Brendan Kiley has an article about the extremely fundamentalist Mars Hill Church in Seattle, led by Pastor Mark Driscoll. The church is built on a foundation of pseudo-macho bluster, with an emphasis on “manliness” — defined primarily as anti-womanliness.

To become a “member” at Mars Hill Church requires more than attending church. Becoming a full-fledged member—a process highly encouraged, and sometimes thunderously demanded, in Pastor Mark Driscoll’s sermons—requires months of classes and a careful study of Doctrine: What Christians Should Believe, Driscoll’s 463-page Mars Hill textbook.
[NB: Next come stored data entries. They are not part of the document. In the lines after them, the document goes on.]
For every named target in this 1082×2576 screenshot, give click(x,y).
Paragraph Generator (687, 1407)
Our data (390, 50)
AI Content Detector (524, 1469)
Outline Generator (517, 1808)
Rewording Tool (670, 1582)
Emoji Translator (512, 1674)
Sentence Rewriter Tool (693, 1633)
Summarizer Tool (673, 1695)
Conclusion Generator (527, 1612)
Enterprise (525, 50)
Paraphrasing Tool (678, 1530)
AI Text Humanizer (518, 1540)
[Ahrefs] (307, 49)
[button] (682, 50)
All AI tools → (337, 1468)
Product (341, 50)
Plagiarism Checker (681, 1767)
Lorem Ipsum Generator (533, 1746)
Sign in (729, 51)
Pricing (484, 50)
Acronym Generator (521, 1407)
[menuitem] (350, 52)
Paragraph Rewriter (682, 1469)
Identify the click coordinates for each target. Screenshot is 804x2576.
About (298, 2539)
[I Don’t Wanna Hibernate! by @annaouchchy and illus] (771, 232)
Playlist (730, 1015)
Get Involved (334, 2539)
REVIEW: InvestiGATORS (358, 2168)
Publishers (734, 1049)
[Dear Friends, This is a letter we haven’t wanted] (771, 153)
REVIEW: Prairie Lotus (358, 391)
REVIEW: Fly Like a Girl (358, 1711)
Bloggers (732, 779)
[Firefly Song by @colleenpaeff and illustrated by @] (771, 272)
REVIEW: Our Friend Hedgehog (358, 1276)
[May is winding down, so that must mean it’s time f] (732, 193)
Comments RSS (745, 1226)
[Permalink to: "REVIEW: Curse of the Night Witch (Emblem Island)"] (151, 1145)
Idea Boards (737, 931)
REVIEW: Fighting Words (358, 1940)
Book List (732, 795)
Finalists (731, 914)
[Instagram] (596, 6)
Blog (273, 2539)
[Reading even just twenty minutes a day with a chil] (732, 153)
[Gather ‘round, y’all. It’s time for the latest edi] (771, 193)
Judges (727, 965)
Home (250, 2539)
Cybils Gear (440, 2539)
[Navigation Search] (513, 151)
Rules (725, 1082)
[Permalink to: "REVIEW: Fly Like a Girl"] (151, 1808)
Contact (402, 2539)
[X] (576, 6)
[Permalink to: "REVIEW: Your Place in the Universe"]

To seal the deal, the prospective member must formally agree to submit to the “authority” of the Mars Hill leadership.

Driscoll, the church’s cofounder and public face, has made a name for himself with his strutting, macho interpretation of Christianity, one in which men are unquestioned heads of their households and “chick-ified church boys,” as he calls them, need not apply. He rails against mainstream Christians who imagine a “Richard Simmons, hippie, queer Christ… a neutered and limp-wristed popular Sky Fairy.” Instead, he has molded a doctrine based on manliness, sexual purity, and submission to authority: wives to husbands, husbands to pastors, and everyone to God.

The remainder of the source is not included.